Reserved for future use.
[Update: This is now the boolean context operator, the opposite of !
.]
Binary ?
Reserved for future use.
Binary ~
This is now the bitwise XOR operator. Recall that unary ~
(1's complement) is simply an XOR with a value containing all 1 bits.
[Update: ~
is now string concatenation. Bitwise XOR is +^
or ~^
depending on whether you're doing numeric xor or stringwise.]
Binary ~~
This is a logical XOR operator. It's a high precedence version of the low precedence xor
operator.
[Update: ~~
is now the smartmatch operator. Logical XOR is ^^
. Junctive XOR is ^
.]
User defined operators
The declaration syntax of user-defined operators is still up for grabs, but we can say a few things about it. First, we can differentiate unary from binary declarations simply by the number of arguments. (Declaration of a return type may also be useful for disambiguating subsequent parsing. One place it won't be needed is for operators wanting to know whether they should behave as hyperoperators. The pressure to do that is relieved by the explicit ^
hypermarker.)
We also need to think how these operator definitions relate to overloading. We can treat an operator as a method on the first object, but sometimes it's the second object that should control the action. (Or with multimethod dispatch, both objects.) These will have to be thrashed out under ordinary method dispatch policy. The important thing is to realize that an operator is just a funny looking method call. When you say:
$man bites $dog
The infrastruture will need to untangle whether the man is biting the dog or the dog is getting bitten by the man. The actual biting could be implement in either the Man
class or the Dog
class, or even somewhere else, in the case of multimethods.

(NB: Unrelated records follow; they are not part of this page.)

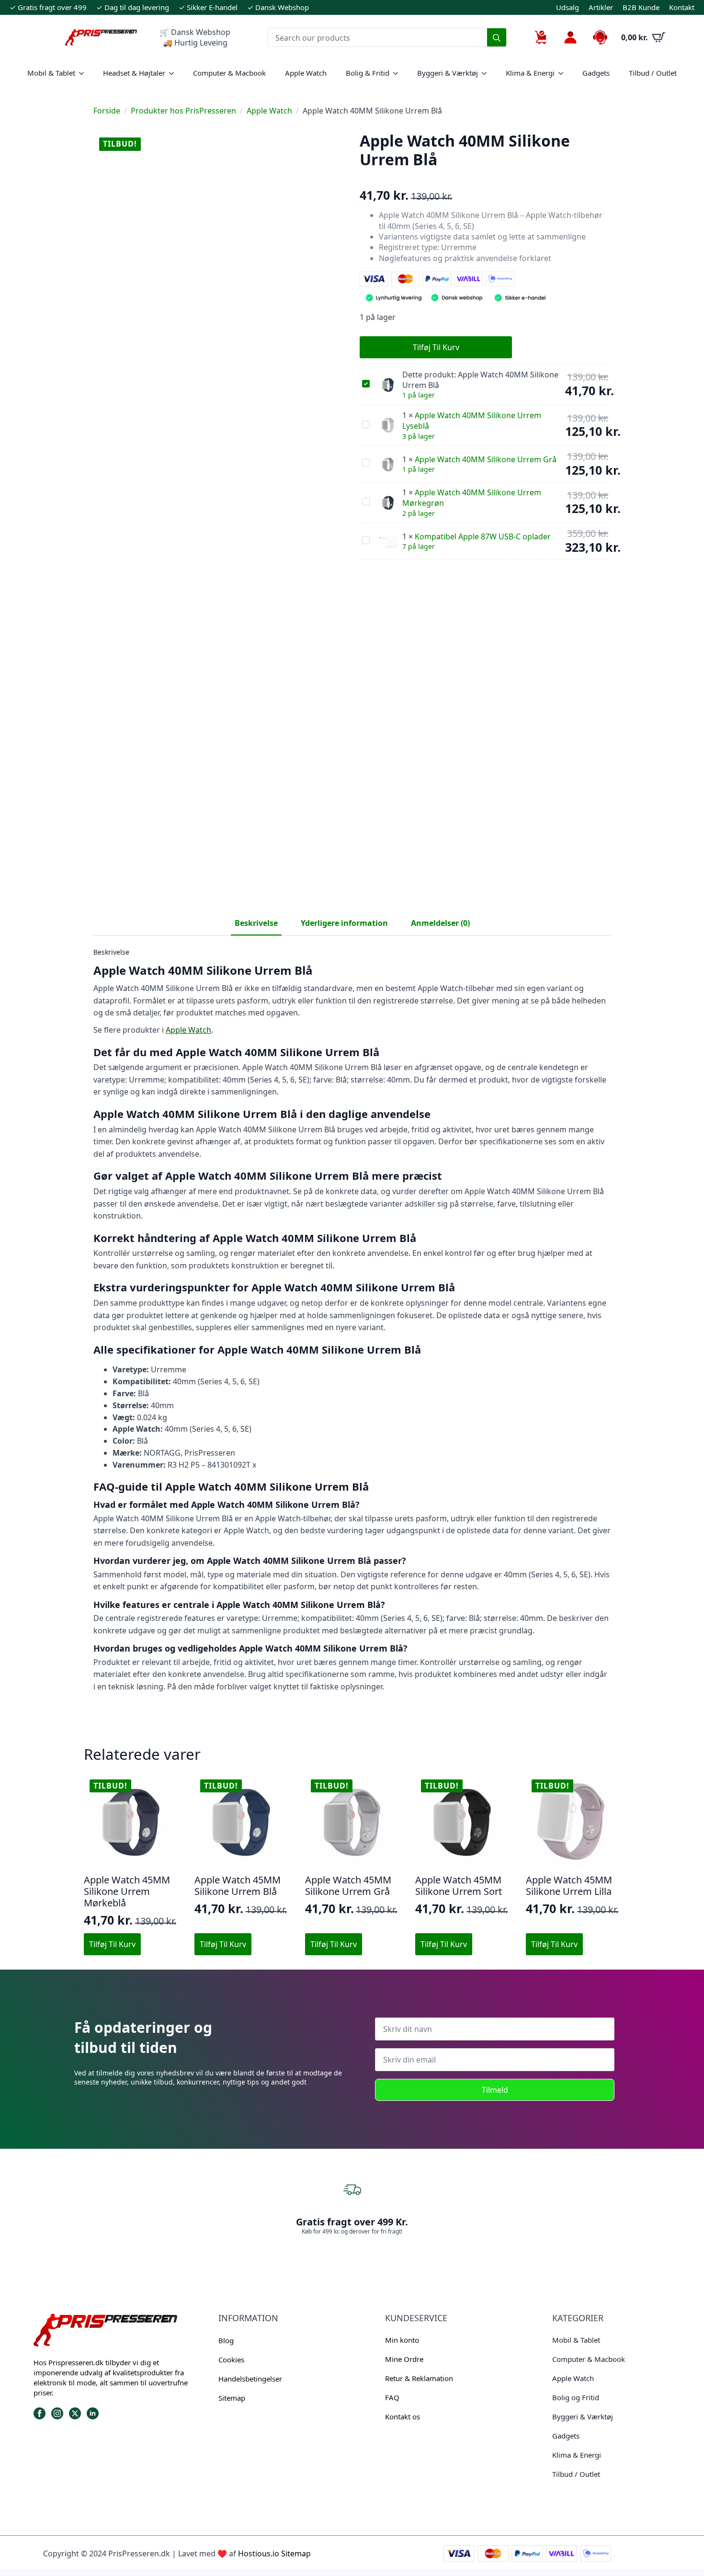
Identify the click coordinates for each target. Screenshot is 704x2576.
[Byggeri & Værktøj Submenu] (487, 73)
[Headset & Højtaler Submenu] (174, 73)
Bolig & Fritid (367, 73)
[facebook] (39, 2413)
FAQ (392, 2397)
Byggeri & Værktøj (447, 73)
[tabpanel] (352, 1320)
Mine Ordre (404, 2359)
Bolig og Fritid (575, 2397)
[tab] (256, 923)
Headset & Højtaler (134, 73)
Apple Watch (306, 73)
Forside (106, 110)
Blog (226, 2340)
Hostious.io (258, 2553)
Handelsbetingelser (250, 2378)
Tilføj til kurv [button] (112, 1944)
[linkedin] (93, 2413)
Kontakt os (402, 2416)
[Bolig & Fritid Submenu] (398, 73)
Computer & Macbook (229, 73)
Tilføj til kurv (436, 347)
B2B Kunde (641, 7)
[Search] (496, 37)
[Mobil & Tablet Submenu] (84, 73)
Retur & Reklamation (419, 2378)
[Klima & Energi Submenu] (564, 73)
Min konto (402, 2340)
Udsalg (567, 7)
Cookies (231, 2359)
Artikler (601, 7)
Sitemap (231, 2398)
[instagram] (57, 2413)
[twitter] (75, 2413)
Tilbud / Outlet (653, 73)
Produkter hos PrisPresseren (183, 110)
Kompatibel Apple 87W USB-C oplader (483, 536)
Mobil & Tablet (51, 73)
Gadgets (596, 73)
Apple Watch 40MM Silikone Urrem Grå (485, 459)
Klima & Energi (530, 73)
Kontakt (681, 7)
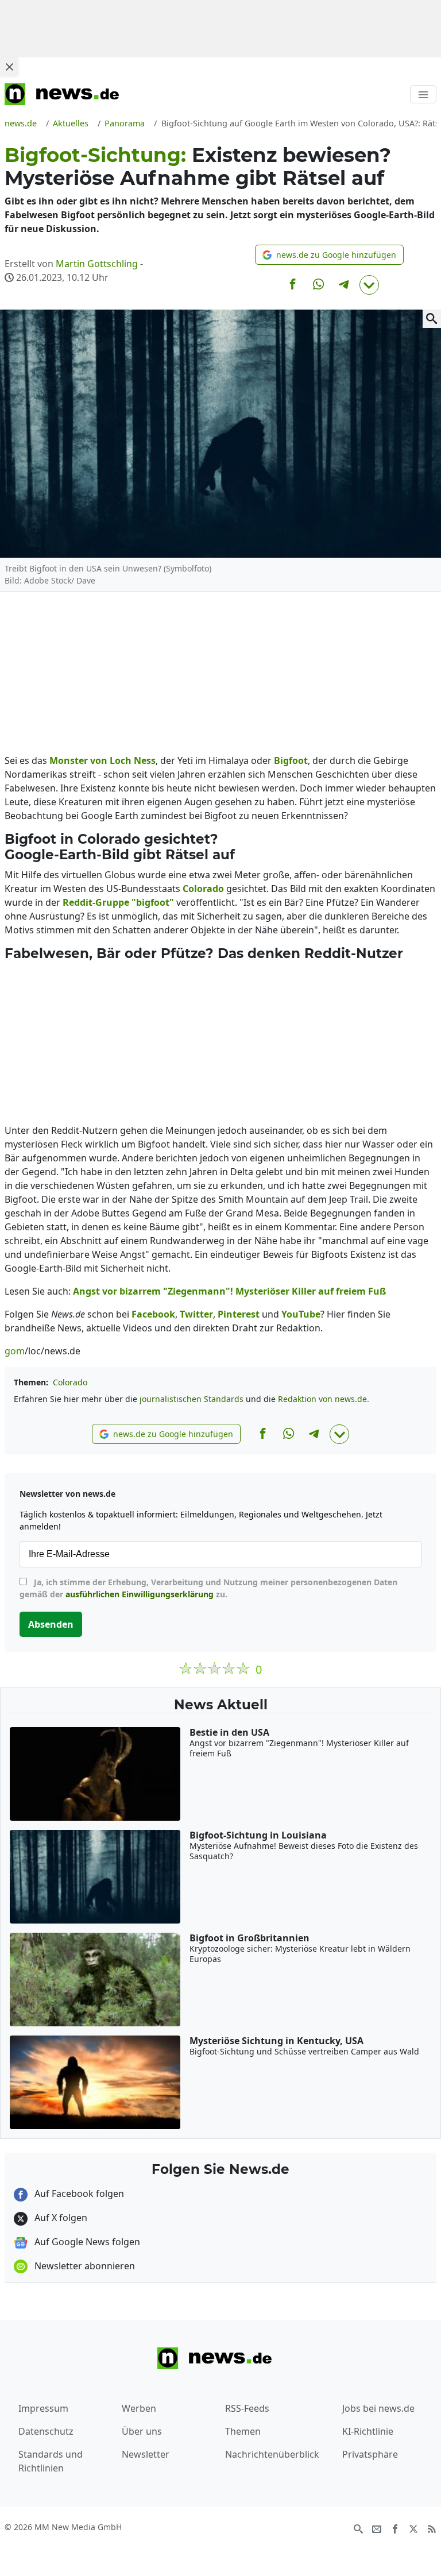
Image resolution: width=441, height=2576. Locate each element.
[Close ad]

[Update: Unary and binary operators are now distinguished by prefixing with either prefix:
or infix:
. There are many other syntactic categories as well, such as postfix:
and circumfix:
.]
Unicode operators
Rather than using longer and longer strings of ASCII characters to represent user-defined operators, it will be much more readable to allow the (judicious) use of Unicode operators.
In the short term, we won't see much of this. As screen resolutions increase over the next 20 years, we'll all become much more comfortable with the richer symbol set. I see no reason (other than fear of obfuscation (and fear of fear of obfuscation))) why Unicode operators should not be allowed.
Note that, unlike APL, we won't be hardware dependent, in the sense that any Perl implementation will always be able to parse Unicode, even if you can't display it very well. (But note that Vim 6.0 just came out with Unicode support.)
Precedence
We will at least unify the precedence levels of the equality and relational operators. Other unifications are possible. For instance, the not
logical operator could be combined with list operators in precedence. There's only so much simplification that you can do, however, since you can't mix right association with left association. By and large, the precedence table will be what you expect, if you expect it to remain largely the same.
[Update: We also got rid of the special levels for bitwise operators, shifts, binding operators, and range operators. On the other hand, we added levels for junctive operators and non-chaining binaries. Still, we managed to reduce it from 24 to 22 precedence levels. See S03.]
And that still goes for Perl 6 in general. We talk a lot here about what we're changing, but there's a lot more that we're not changing. Perl 5 does a lot of things right, and we're not terribly interested in "fixing" that.